Sneezeguard · 11/09/2024 15:32

But you keep talking about your childhood. What is your life like now? What do you do for a living? How do you like spending spare time? What kind of background is your partner/spouse from, if you have one? What kinds of backgrounds are your friends from? What are your children's lives/expectations/friends like? Are you happy?

I mean, it's clear you're carrying a lot of unresolved feelings about your parents having tried so hard to give you a boost up, and the fact that this left you feeling like a stray (which all sounds like something that would be worth talking through in a therapeutic setting), but what about now?

My life now...

So I did a creative degree and worked in a creative industry for a few years. I enjoyed it but it could be frustrating and the money wasn't great.

I retrained a few years ago and I am now an accountant. I make decent money but nothing compared to what I would be making if I did it straight out of university, without the big detour.

Husband is an electrician.

Hobbies: just reading, really. I was never into sports, not musical. I'm quite a quiet person. I have a lot of pets.

Friends. A lot of them are lawyers, teachers etc.

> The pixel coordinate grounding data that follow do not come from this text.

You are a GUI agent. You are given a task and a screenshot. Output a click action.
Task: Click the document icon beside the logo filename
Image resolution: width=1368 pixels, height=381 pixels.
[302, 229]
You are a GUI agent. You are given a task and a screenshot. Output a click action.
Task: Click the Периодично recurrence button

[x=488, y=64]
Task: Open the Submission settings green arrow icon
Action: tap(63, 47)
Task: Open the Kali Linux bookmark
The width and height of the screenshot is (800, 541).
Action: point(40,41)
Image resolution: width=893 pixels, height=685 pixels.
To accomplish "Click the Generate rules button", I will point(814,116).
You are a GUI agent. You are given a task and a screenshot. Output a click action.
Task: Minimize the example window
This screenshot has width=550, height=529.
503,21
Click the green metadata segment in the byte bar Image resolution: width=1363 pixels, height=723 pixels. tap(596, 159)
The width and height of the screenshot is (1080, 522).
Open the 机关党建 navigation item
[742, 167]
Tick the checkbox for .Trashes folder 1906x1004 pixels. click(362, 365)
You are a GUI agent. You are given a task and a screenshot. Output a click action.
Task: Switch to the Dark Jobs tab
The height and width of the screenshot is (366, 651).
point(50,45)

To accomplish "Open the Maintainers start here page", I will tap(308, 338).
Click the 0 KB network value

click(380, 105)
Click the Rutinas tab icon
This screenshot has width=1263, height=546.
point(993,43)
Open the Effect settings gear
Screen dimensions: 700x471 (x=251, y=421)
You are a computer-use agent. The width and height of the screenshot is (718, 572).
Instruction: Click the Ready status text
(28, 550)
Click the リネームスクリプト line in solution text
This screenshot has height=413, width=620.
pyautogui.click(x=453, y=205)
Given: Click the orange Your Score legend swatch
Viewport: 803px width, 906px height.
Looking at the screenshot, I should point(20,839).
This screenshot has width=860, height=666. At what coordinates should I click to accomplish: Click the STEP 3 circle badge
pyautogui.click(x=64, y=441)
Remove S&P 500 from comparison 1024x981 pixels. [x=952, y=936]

They did not go to the private girls school I did, and most of them have achieved more than I have in my career.

I suspect you are probably right that most of these thoughts stem from my childhood and the sacrifices my parents made for me.

OP posts:
WendyHoused · 11/09/2024 15:40

Lower Middle Class

If someone is asking, the answer is almost alway lower middle class.

It’s like the answer to “Am I overreacting” is almost always Yes.

X = 3 is the first one to try in algebra

Some questions have default answers, and online, someone asking about class is LMC because mostly no one else cares.